Lula diz que governa desde dezembro 'porque genocida se trancou em casa'

BRASÍLIA, DF, 12.01.2023 - LULA-DF: O presidente Luiz Inácio Lula da Silva (PT), a primeira-dama Janja da Silva e o ministro da Secretária de Comunicação Social, Paulo Pimenta, participam de um café da manhã com jornalistas, no Palácio do Planalto, em Brasília, nesta quinta-feira. (Foto: Pedro Ladeira/Folhapress)
BRASÍLIA, DF, 12.01.2023 - LULA-DF: O presidente Luiz Inácio Lula da Silva (PT), a primeira-dama Janja da Silva e o ministro da Secretária de Comunicação Social, Paulo Pimenta, participam de um café da manhã com jornalistas, no Palácio do Planalto, em Brasília, nesta quinta-feira. (Foto: Pedro Ladeira/Folhapress)

BRASÍLIA, DF (FOLHAPRESS) - O presidente Luiz Inácio Lula da Silva (PT) afirmou nesta quarta-feira (12) que precisou começar a governar antes de tomar posse porque o "genocida depois que perdeu as eleições se trancou dentro de casa", em referência ao ex-presidente Jair Bolsonaro (PL).

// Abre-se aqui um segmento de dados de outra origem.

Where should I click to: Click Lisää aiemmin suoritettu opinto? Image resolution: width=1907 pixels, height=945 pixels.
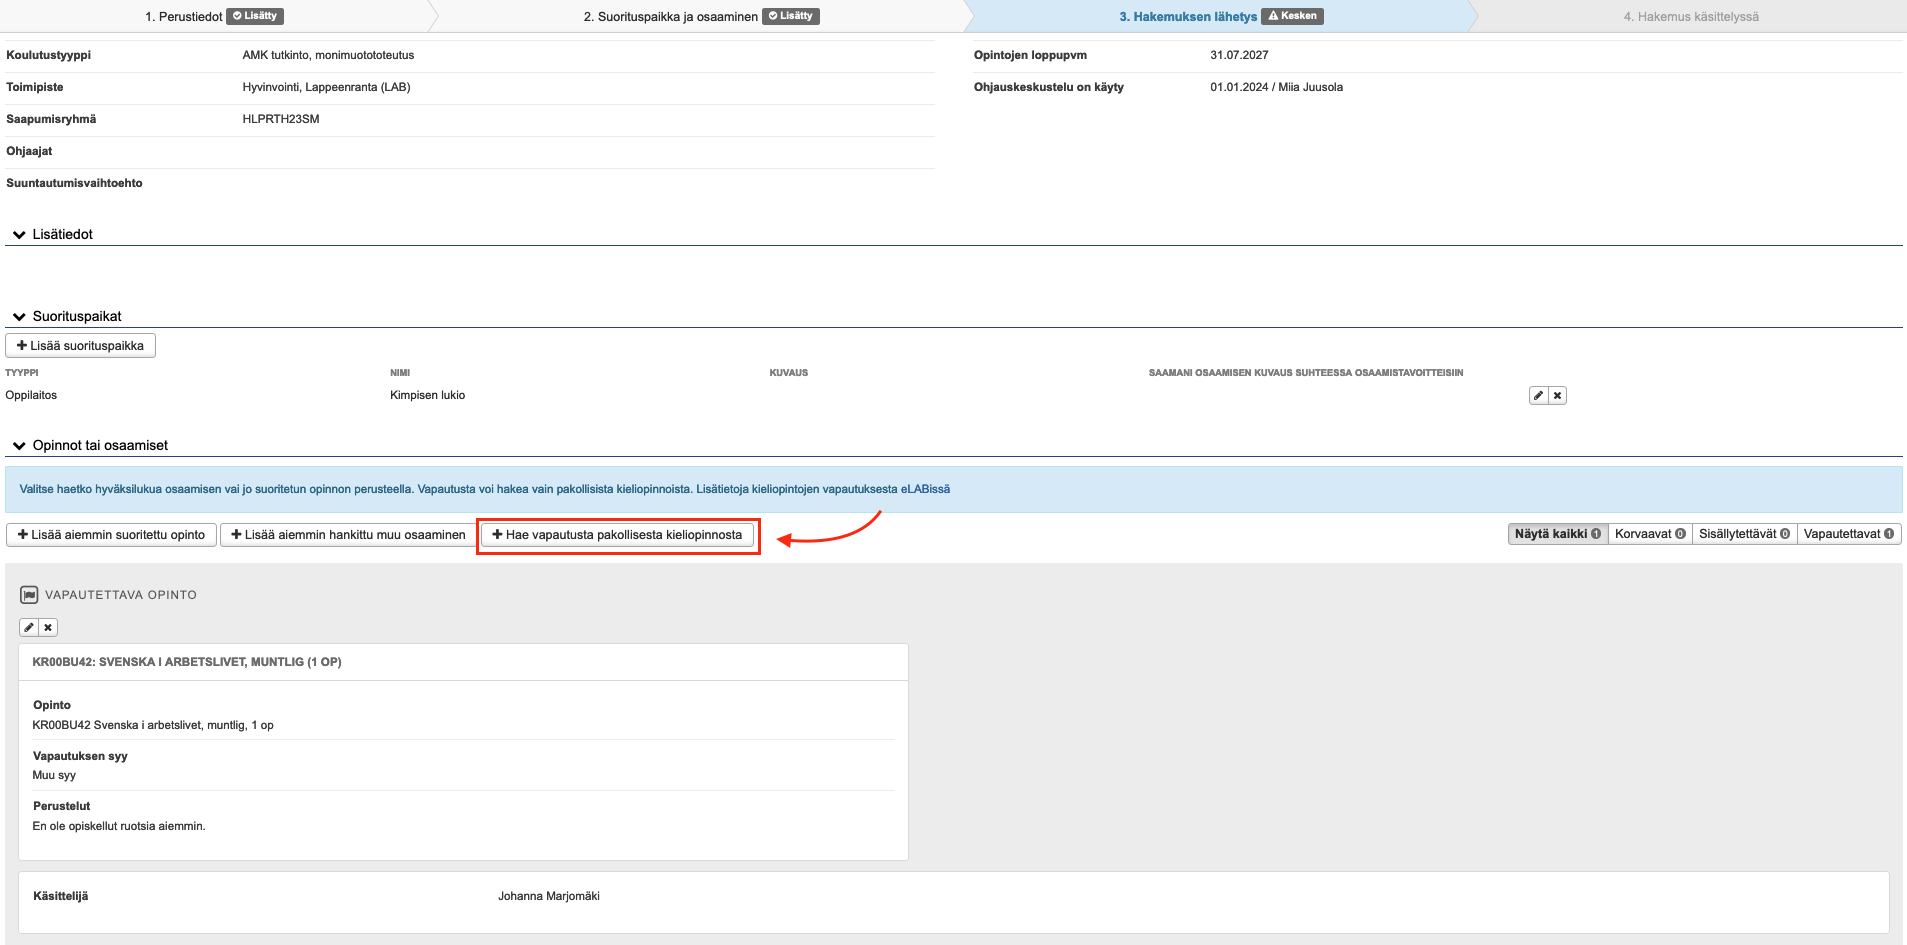pyautogui.click(x=111, y=535)
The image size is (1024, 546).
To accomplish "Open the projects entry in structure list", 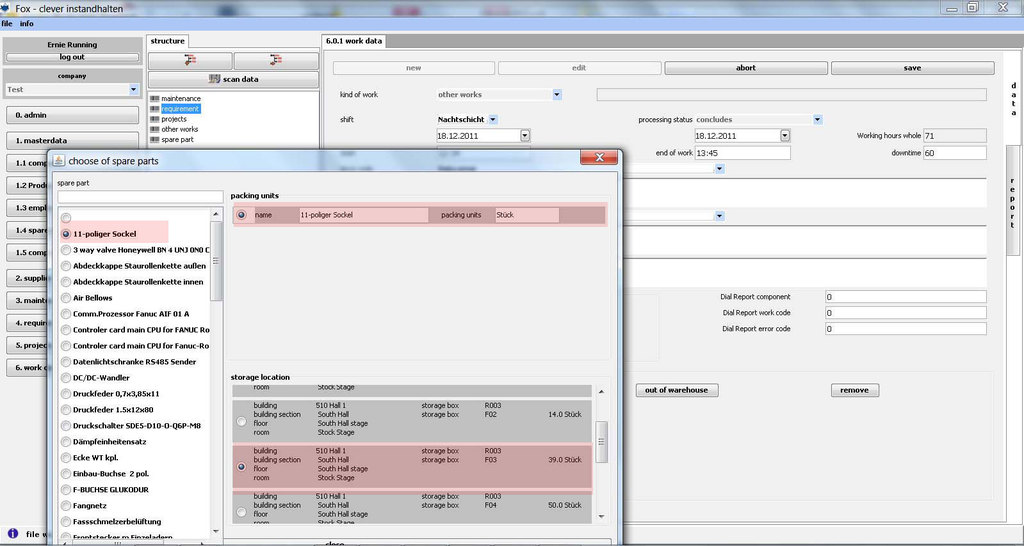I will click(x=174, y=119).
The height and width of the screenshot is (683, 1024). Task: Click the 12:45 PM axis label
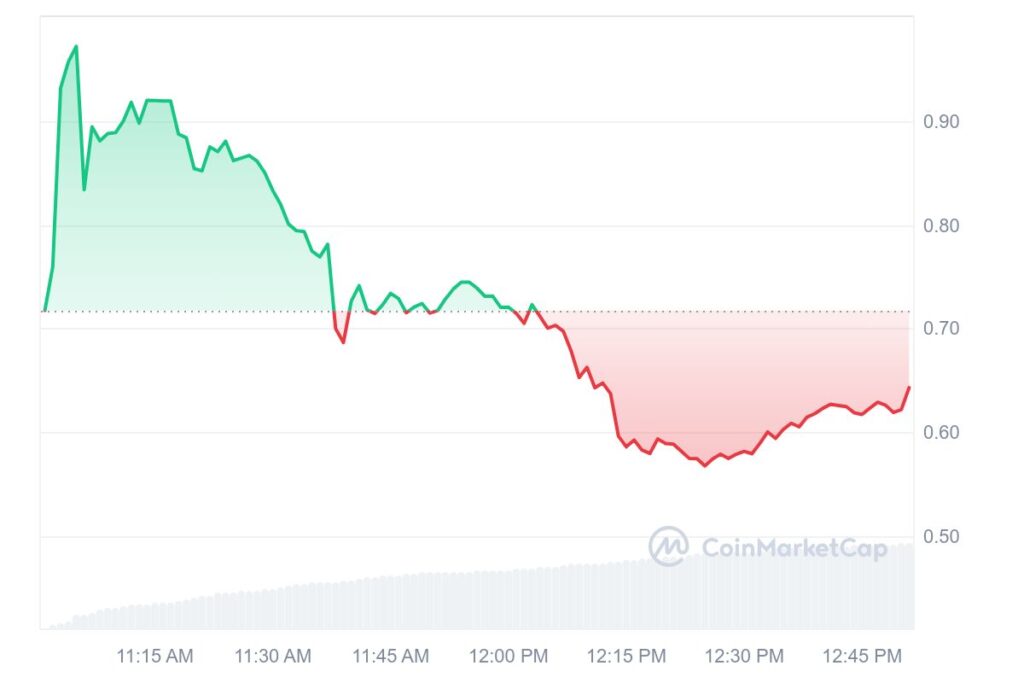861,656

O chefe do Executivo fez duras críticas a Bolsonaro e o chamou de "genocida", "brutamonte" e disse que seu adversário tem "desequilíbrio mental".

"É a primeira vez na história do Brasil que um presidente começa a governar antes de tomar posse, é uma coisa inédita. Ou seja, eu não tinha nem tomado posse e 30 dias antes já estava governando esse país, discutindo PEC, porque o genocida depois que perdeu as eleições se trancou dentro de casa", afirmou.

O discurso vai na contramão do que Lula disse logo após vencer o pleito, quando pregou a pacificação com o eleitorado que votou em Bolsonaro.

Lula recebeu, pela primeira vez, jornalistas na manhã desta quarta-feira. Mas, ao final do encontro, apenas cinco veículos puderam perguntar, e a Folha não fez parte do grupo.

No encontro, ele disse que a "única coisa que não queria era" que Bolsonaro passasse a faixa para ele.

O chefe do Executivo não fez referência a viagem de Bolsonaro, que deixou o país antes do final do mandato e foi para Orlando (EUA), a fim de evitar passar a faixa ao petista, em um sinal de desprezo ao rito democrático.

O ex-mandatário foi em um avião da FAB (Força Aérea Brasileira), após fazer uma live de despedida e não mencionar a viagem.

É praxe que o presidente que deixa o poder passe para o sucessor a faixa presidencial.